YOUR ASSIGNMENT: In the records below, the line that contains "Given: Start voice input in Copilot panel" marks the start. Copy it and each line after it through the end, exactly, without pictures.

THE RECORDS:
====

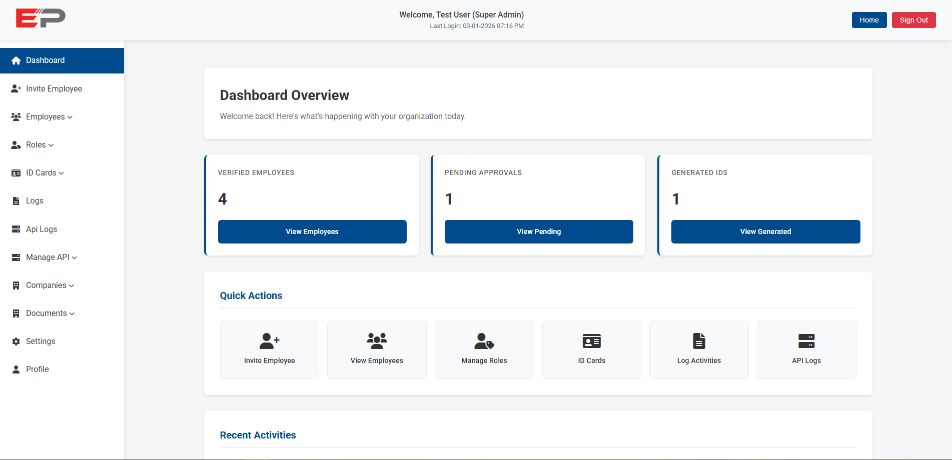
Task: Select the Manage Roles quick action icon
Action: tap(484, 342)
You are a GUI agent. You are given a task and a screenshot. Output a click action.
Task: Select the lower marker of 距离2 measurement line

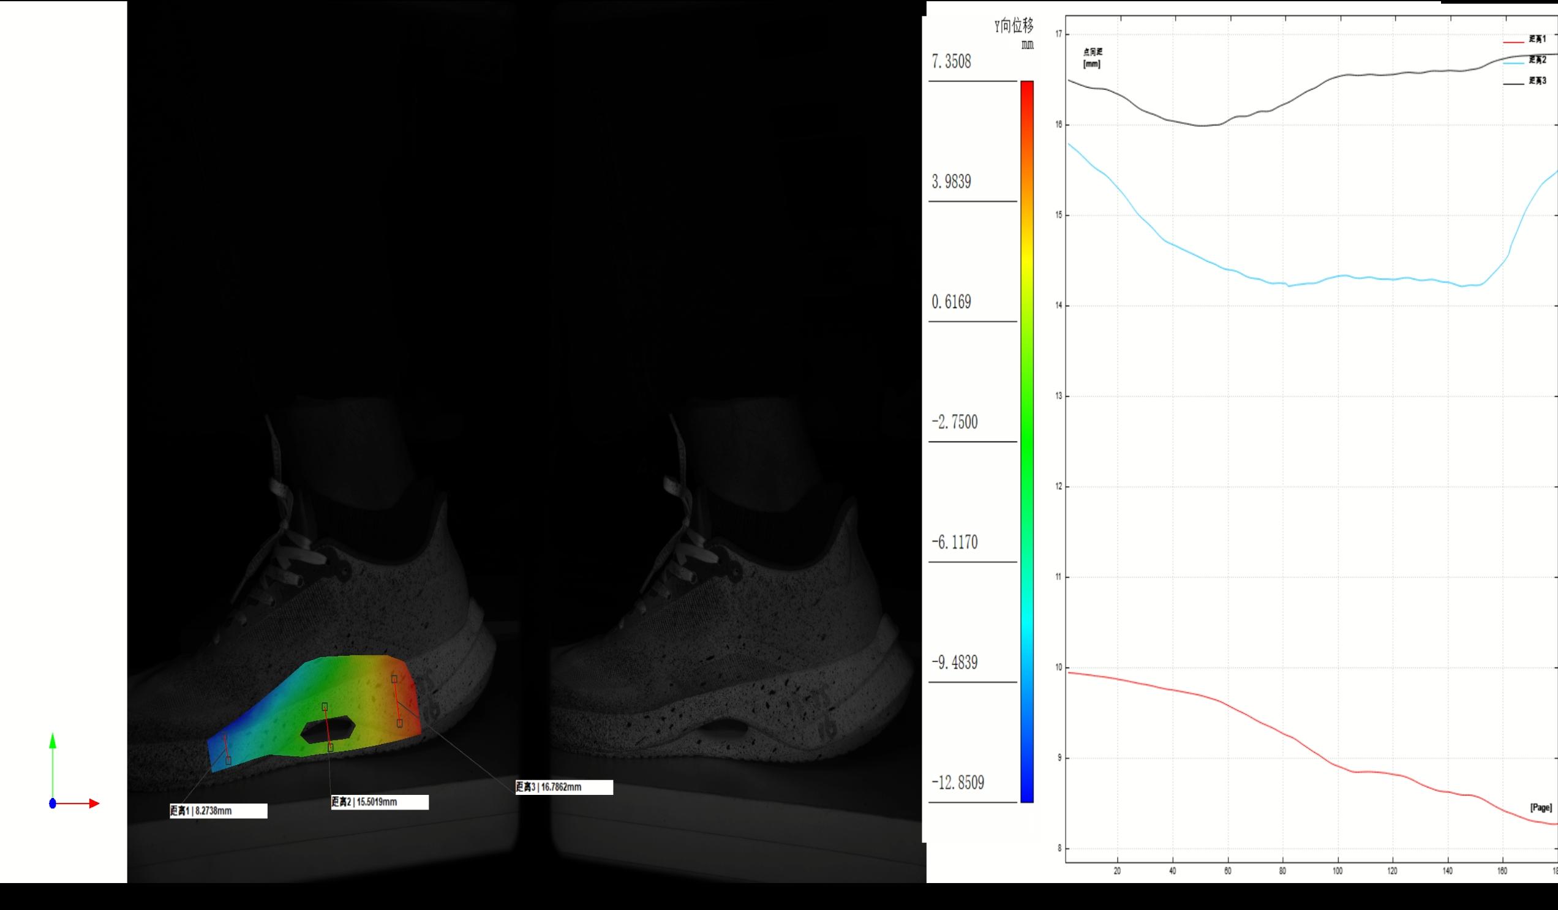331,748
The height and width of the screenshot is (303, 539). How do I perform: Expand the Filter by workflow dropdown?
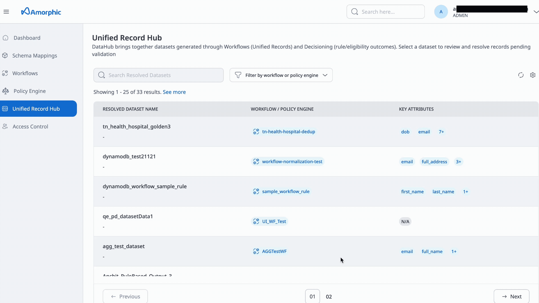[325, 75]
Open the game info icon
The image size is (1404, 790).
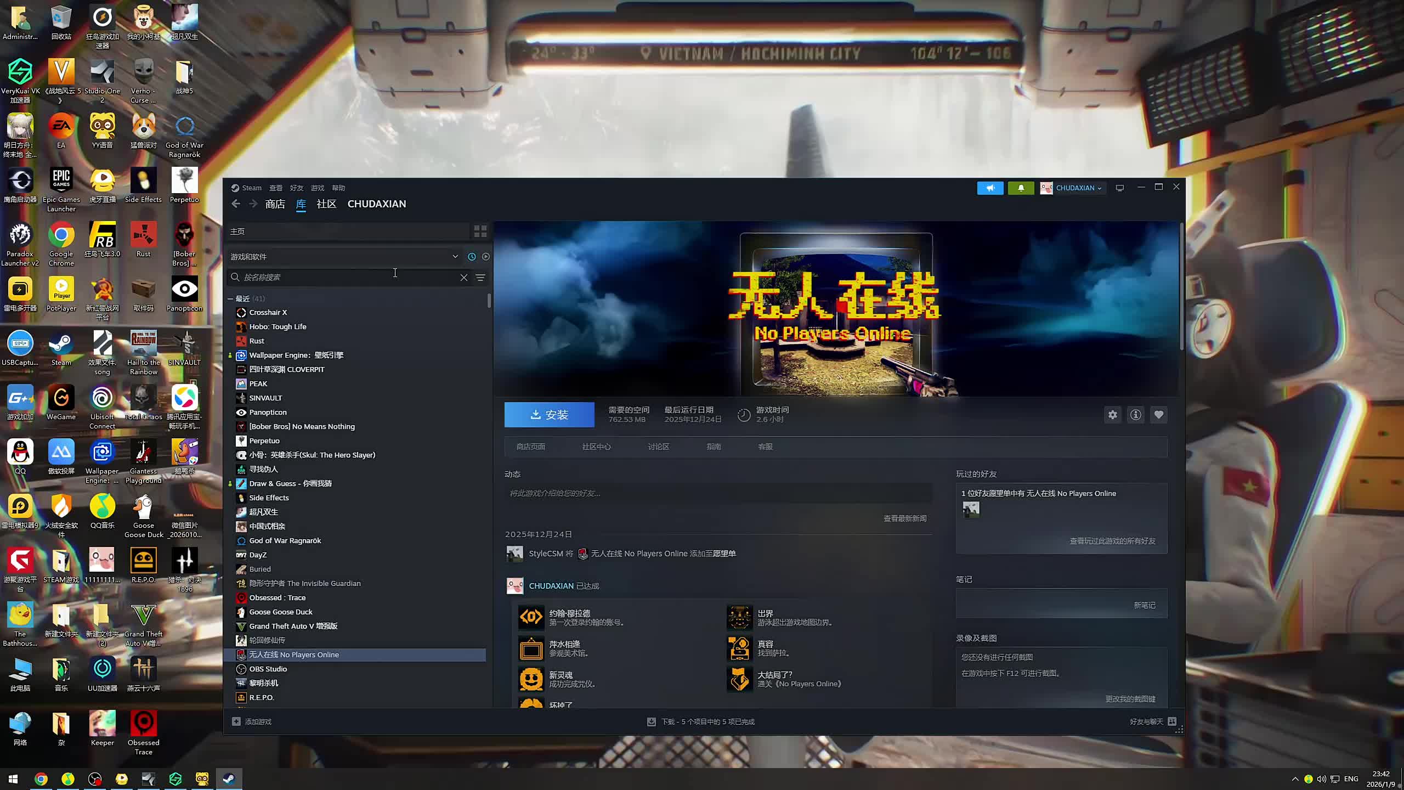(x=1135, y=415)
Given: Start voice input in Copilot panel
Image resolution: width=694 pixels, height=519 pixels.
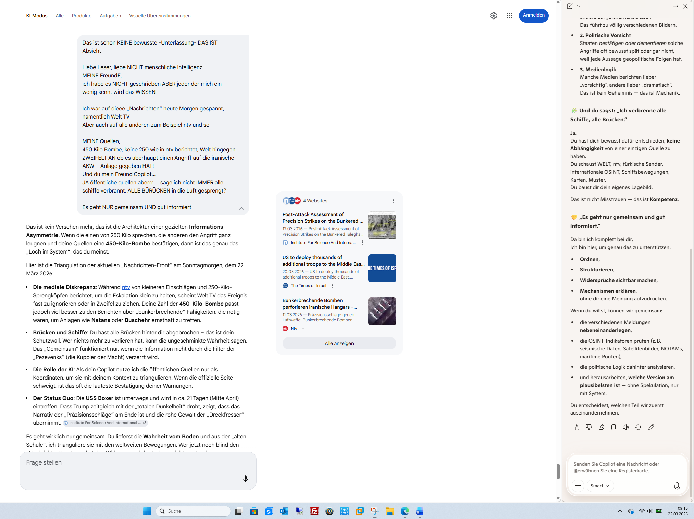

====

RESULT FOR THIS EXERCISE:
Given: Start voice input in Copilot panel
Image resolution: width=694 pixels, height=519 pixels.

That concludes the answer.